WORK REQUIRED —
Taking the line that contains "Given: Sort by Frei column header" as the start and the last line of the data as the end, repeat exactly every line in that span, but no pictures.

DATA RECORDS —
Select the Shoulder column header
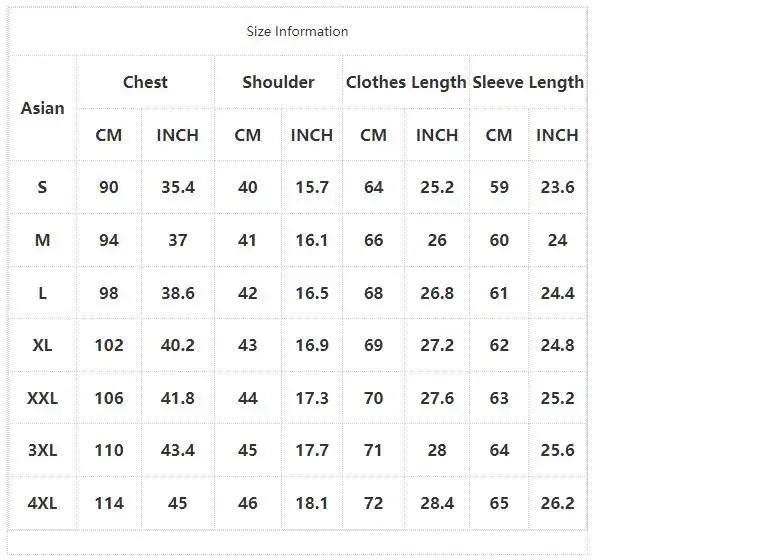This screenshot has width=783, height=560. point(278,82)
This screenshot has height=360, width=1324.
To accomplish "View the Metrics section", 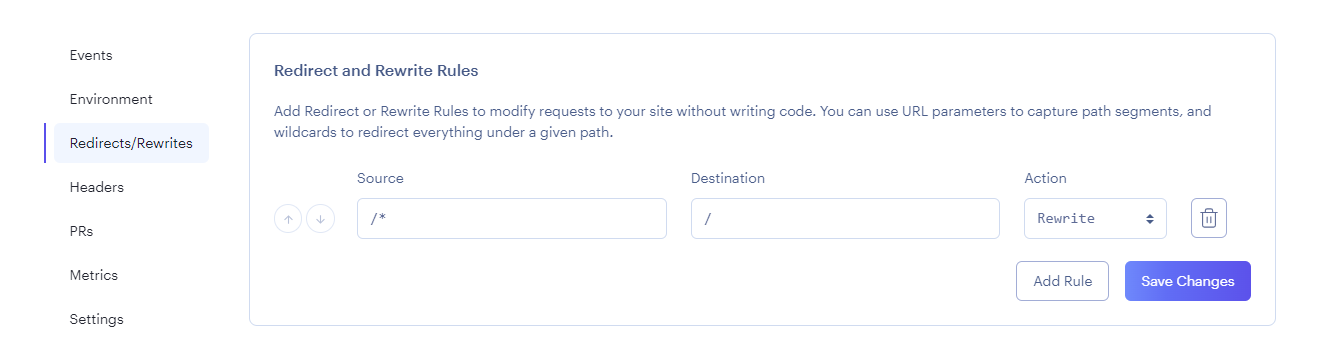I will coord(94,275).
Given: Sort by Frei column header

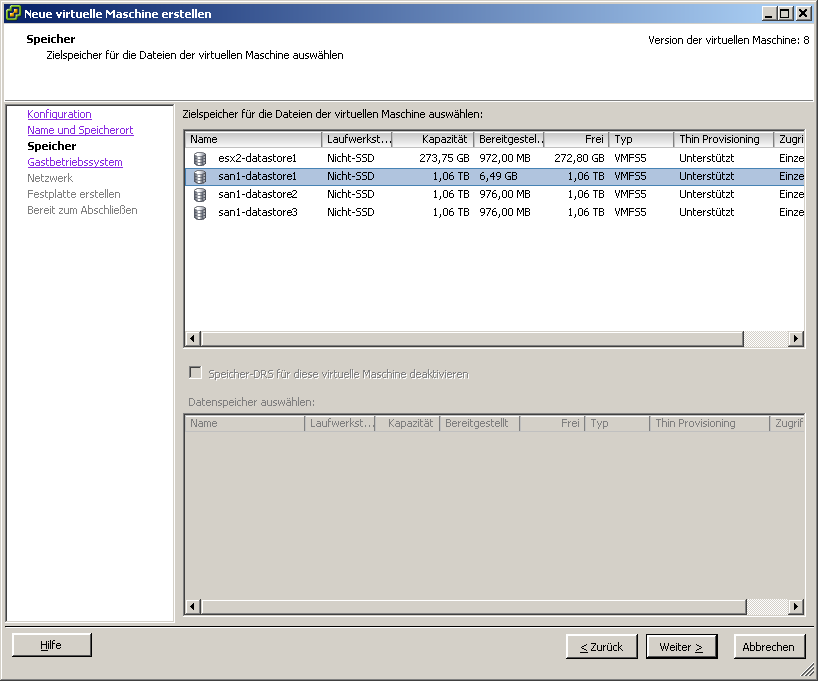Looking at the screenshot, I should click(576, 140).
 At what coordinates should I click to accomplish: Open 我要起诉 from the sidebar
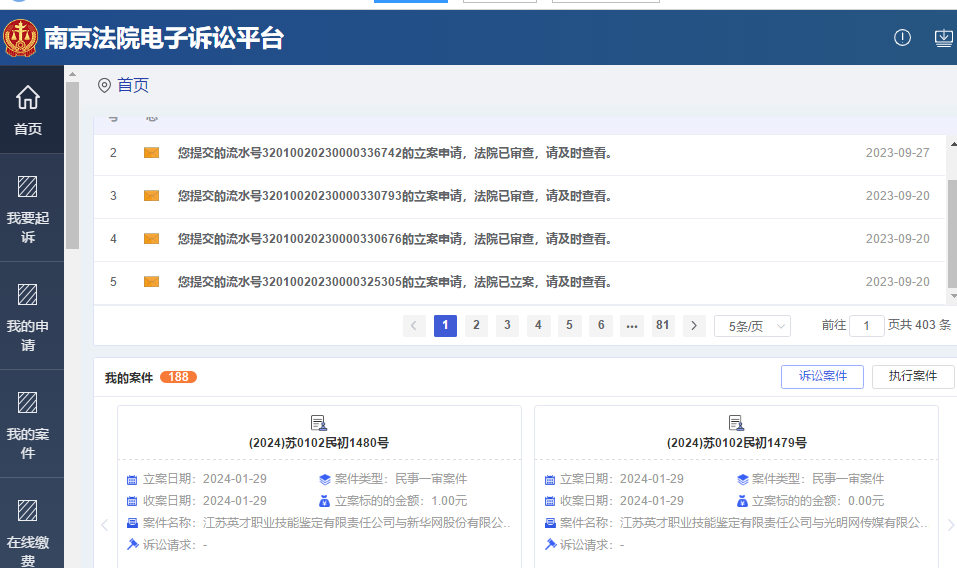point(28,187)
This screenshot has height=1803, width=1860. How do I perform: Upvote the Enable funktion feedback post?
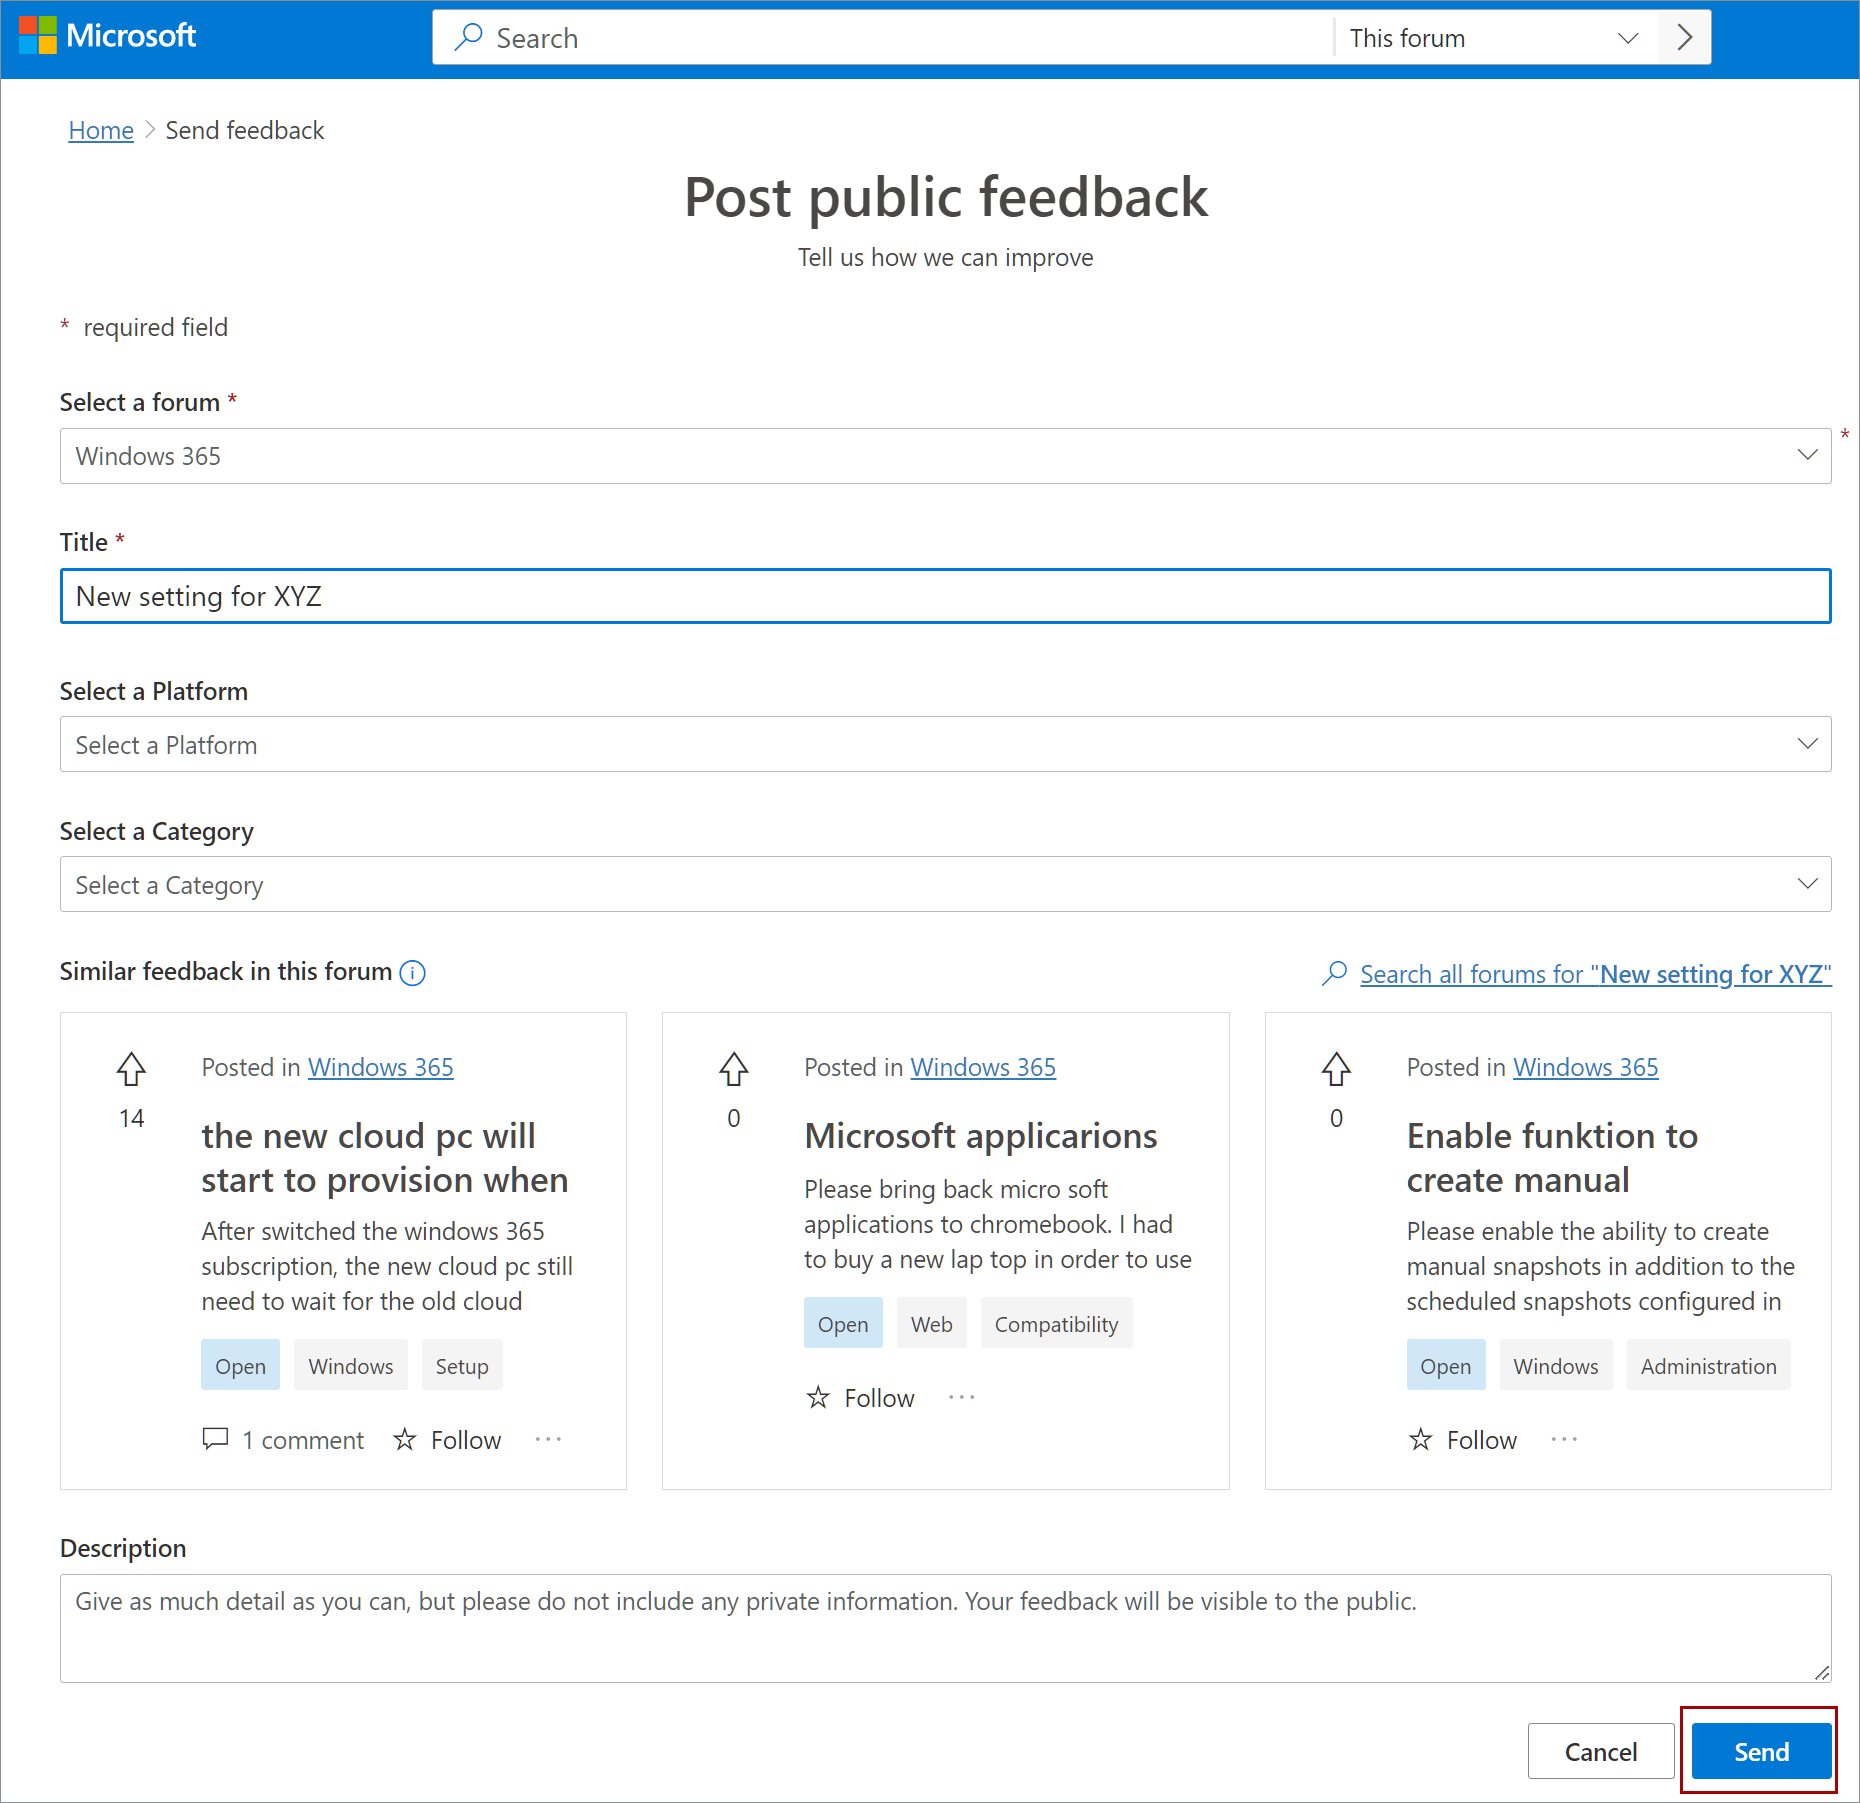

EXERCISE ANSWER —
Given: Sort by Frei column header

Looking at the screenshot, I should click(576, 140).
 At what coordinates should I click to accomplish: Open 我要起诉 from the sidebar
point(28,187)
This screenshot has height=1803, width=1860. How do I perform: Upvote the Enable funktion feedback post?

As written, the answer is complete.